--- Records provided Enclosed Below ---

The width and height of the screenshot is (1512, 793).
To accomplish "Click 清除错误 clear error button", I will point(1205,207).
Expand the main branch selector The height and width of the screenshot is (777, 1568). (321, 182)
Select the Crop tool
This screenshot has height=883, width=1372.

--- End of Enclosed Records provided ---
--- Records provided Enclosed Below ---

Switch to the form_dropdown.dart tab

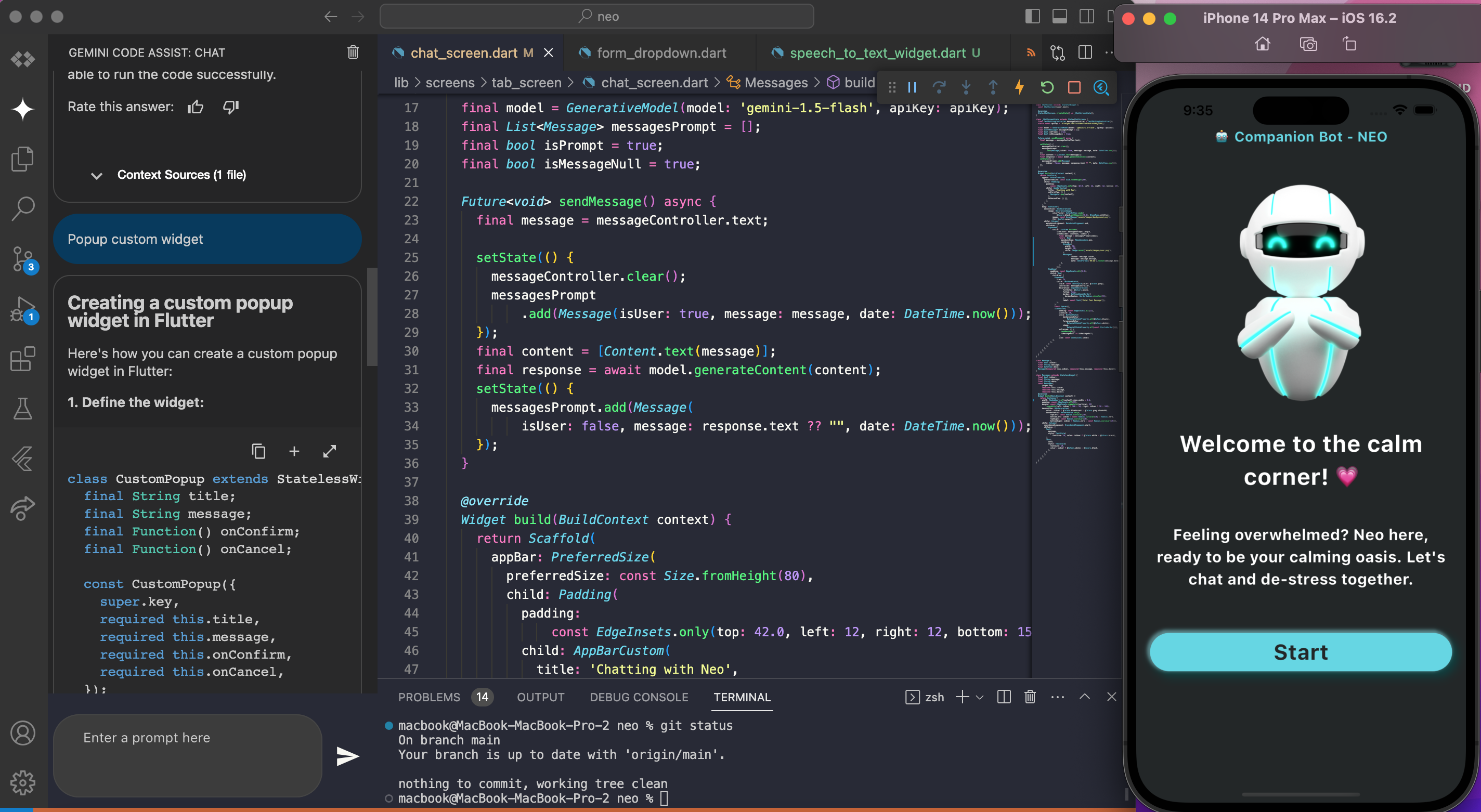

--- End of Enclosed Records provided ---

_Directions_
The required answer is the run of lines above, starting at the line with "The width and" and ending at the line with "This screenshot has height=883, width=1372.", reproduced exactly with both ends.

_Answer for this exercise_
The width and height of the screenshot is (1512, 793).
To accomplish "Click 清除错误 clear error button", I will point(1205,207).
Expand the main branch selector The height and width of the screenshot is (777, 1568). (321, 182)
Select the Crop tool
This screenshot has height=883, width=1372.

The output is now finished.